Faits et procédure. Une fondation allemande exploite une bibliothèque numérique dédiée à la culture et au savoir mettant en réseau des institutions culturelles et scientifiques allemandes. Le site internet de cette bibliothèque contient des liens vers des contenus numérisés stockés sur les portails internet des institutions participantes. En tant que « vitrine numérique », la bibliothèque ne stocke, elle-même, que des vignettes (thumbnails), à savoir des versions d’images dont la taille est réduite par rapport à leur taille originale. Une société de gestion collective des droits d’auteur dans le domaine des arts visuels en Allemagne subordonne la conclusion, avec la fondation, d’un contrat de licence d’utilisation de son catalogue d’œuvres sous la forme de vignettes à l’inclusion d’une disposition selon laquelle la fondation s’engage à mettre en œuvre, lors de l’utilisation des œuvres visées au contrat, des mesures techniques efficaces contre la transclusion (framing), par des tiers, des vignettes de ces œuvres affichées sur le site internet de la bibliothèque. Estimant qu’une telle condition contractuelle n’était pas raisonnable au regard du droit d’auteur, la fondation a introduit une action devant les juridictions allemandes visant à ce qu’il soit constaté que la société de gestion collective était tenue d’accorder la licence en question sans qu’elle soit subordonnée à la mise en œuvre de mesures destinées à empêcher la transclusion.
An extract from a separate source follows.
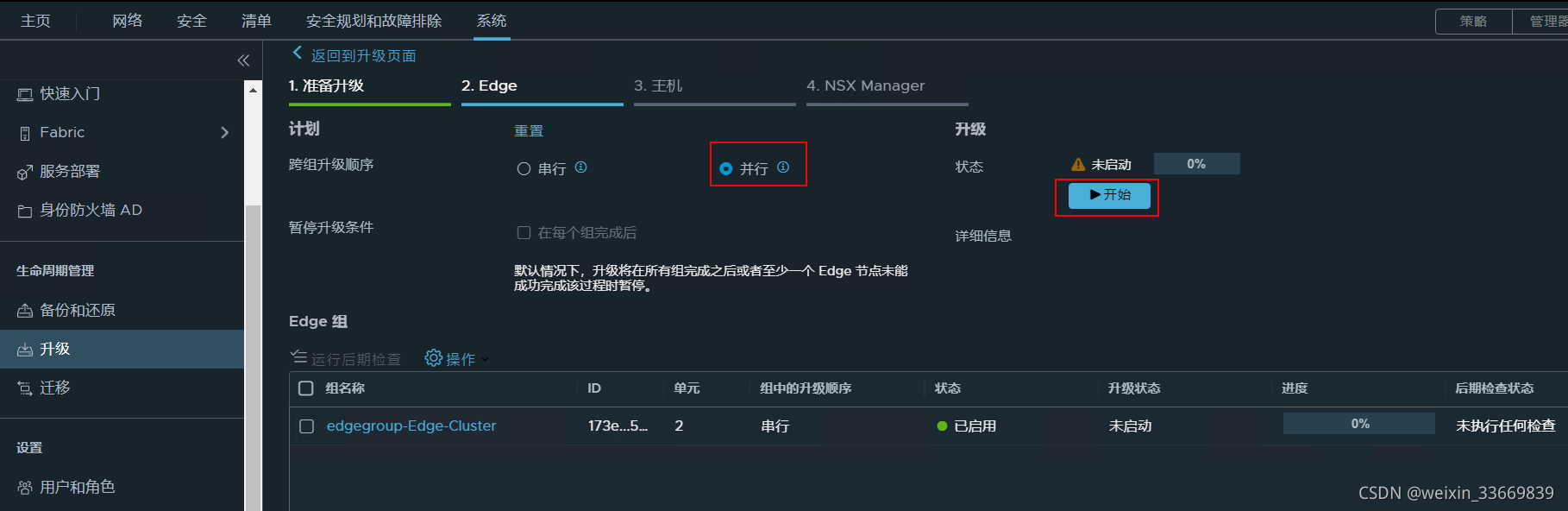
Task: Select the 串行 (serial) radio button
Action: 524,169
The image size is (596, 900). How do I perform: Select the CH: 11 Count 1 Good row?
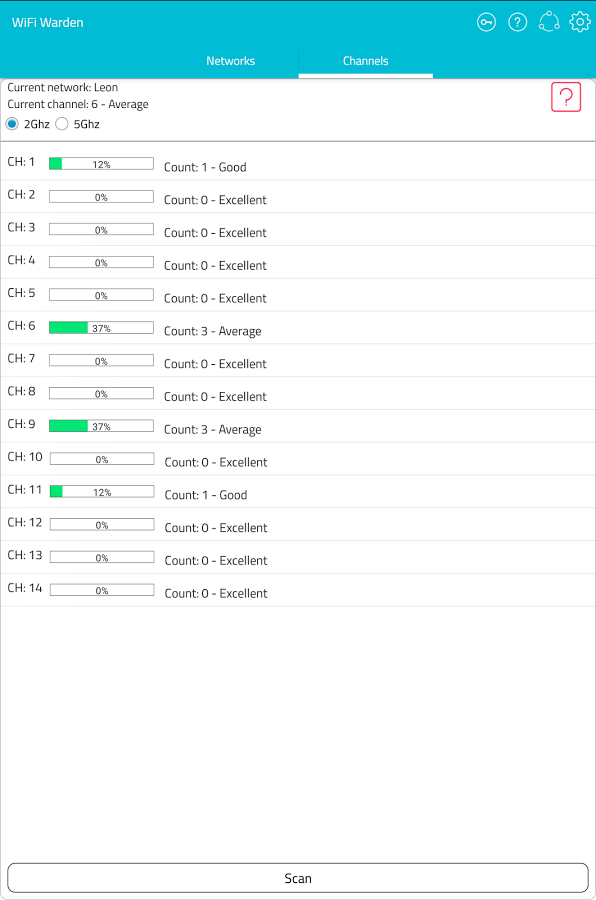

Dans ce contexte, le Bundesgerichtshof (Cour fédérale de justice, Allemagne) a saisi la CJUE d’une question préjudicielle afin de déterminer si cette transclusion doit être considérée comme une communication au public au sens de la Directive n° 2001/29 du 22 mai 2001 (N° Lexbase : L8089AU7), ce qui, dans l’affirmative, permettrait à la société de gestion collective d’imposer à l’association la mise en œuvre de ces mesures.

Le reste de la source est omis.